Focus on the 2007 legislature
The 2007 legislative session brought many changes that will affect the workers' compensation system in Oregon - from streamlining regulations to expanding treatment authority for some providers. Below is a summary.

HB 2218 Regulatory streamlining
HB 2244 Permanent partial disability sunset repeal

HB 2247 Nurse practitioner sunset repeal

HB 2250 Assigned risk plan
HB 2756 Expanded workers' compensation treatment authority
HB 2783 Insurance cancellation notice
HB 2943 Independent Medical Examination standards
HB 3362 Home Care Commission election of coverage
SB 253 ALJ approval of settlements
SB 404 Worker expense reimbursements and attorney liens
SB 504 Emergency room physicians
SB 559 Eliminate guaranty contracts
SB 563 Managed care organization treatment standards
SB 688 Taxicab owner-operator coverage
SB 762 Non-disabling claim medical deductible adjustment
SB 835 MLAC death benefit study
   
   
HB 2218 - Regulatory streamlining
HB 2218 is a regulatory streamlining bill, addressing a number of issues.
Current law requires the Department of Consumer and Business Services to adopt a temporary rule to determine a worker's permanent disability when it is not addressed by the disability rating standards. The temporary rule applies only to the specific claim, expires in 180 days, and sets no precedent for future claims. This bill eliminates the requirement to adopt a rule and instead allows the determination of impairment to be awarded in an order on reconsideration, which can be appealed to the Workers' Compensation Board.
Workers are entitled to three choices of attending physician during the life of their claim, and may request the department authorize additional changes. Current law requires the department seek, if requested, the advice of a physician when approving a change in attending physician. The department has not had any such requests in recent memory nor do these decisions require medical expertise. HB 2218 eliminates this outdated requirement to consult a physician if requested.
Insurers are required to pay a permanent partial disability award of $6,000 or less in a lump sum. If the award is more than $6,000, the worker may request a lump sum payment, but insurers may deny the worker's request. If the insurer denies the request for the lump sum payment, current law requires the department to review the insurer's decision, whether or not the parties want to appeal the matter. HB 2218 clarifies the statutes by consolidating into one section of the law the reasons for which an insurer can deny a lump sum award and removes the required review. If the worker disagrees with the insurer's decision, the worker can request a penalty for unreasonable delay in payment under ORS 656.262(11).
The statutes governing managed care organizations allow the department to revoke or suspend an organization's certification, but not to impose lesser sanctions to address less severe performance issues. This bill gives the department the authority to issue civil penalties against managed care organizations that fail to comply with laws or rules.

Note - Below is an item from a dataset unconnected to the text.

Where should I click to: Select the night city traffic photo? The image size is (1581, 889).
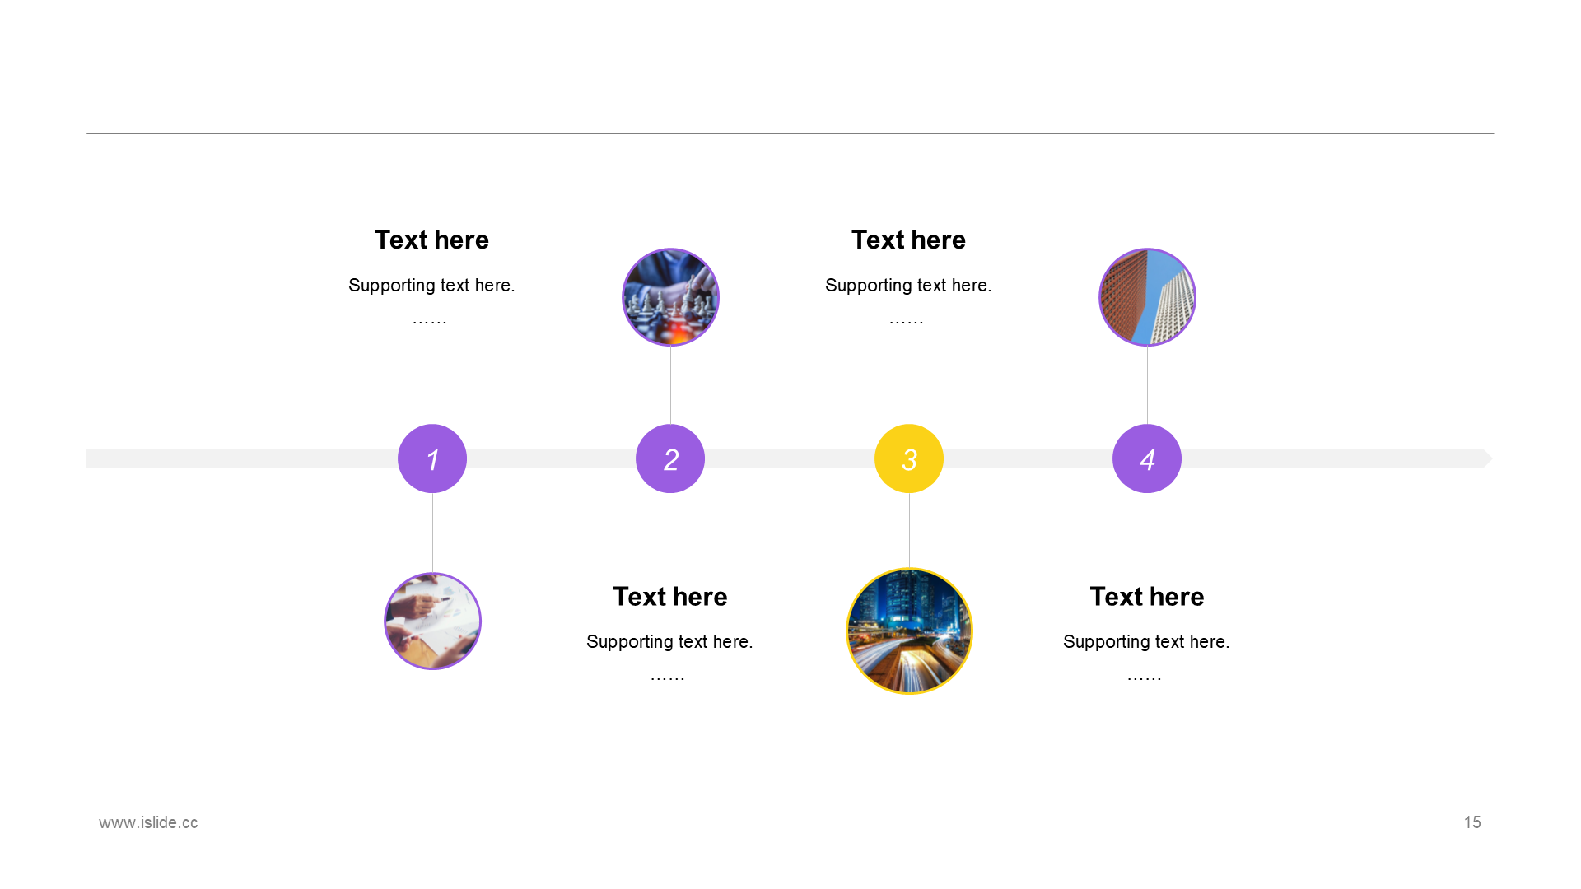(909, 631)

HB 2244 - Permanent partial disability sunset repeal
The Department of Consumer and Business Services studied the impact of the permanent partial disability benefit changes made by SB 757 in 2003 and HB 2408 in 2005, which were scheduled to sunset on Jan. 1, 2008. The study showed that the law changes have redistributed permanent partial disability benefits from workers who are able to return to work more quickly toward workers with more challenging injuries and work disability. The department's study also showed that the law changes were cost-neutral within the overall system. This is consistent with the policy goals intended by the Workers' Compensation Management-Labor Advisory Committee (MLAC) when it supported the statutory changes in 2003 and 2005. HB 2244 removes the sunset and makes the permanent partial disability laws permanent. The bill also requires MLAC to review permanent partial disability benefit amounts on a biennial basis and make recommendations to ensure the original policy goals continue to be met over time.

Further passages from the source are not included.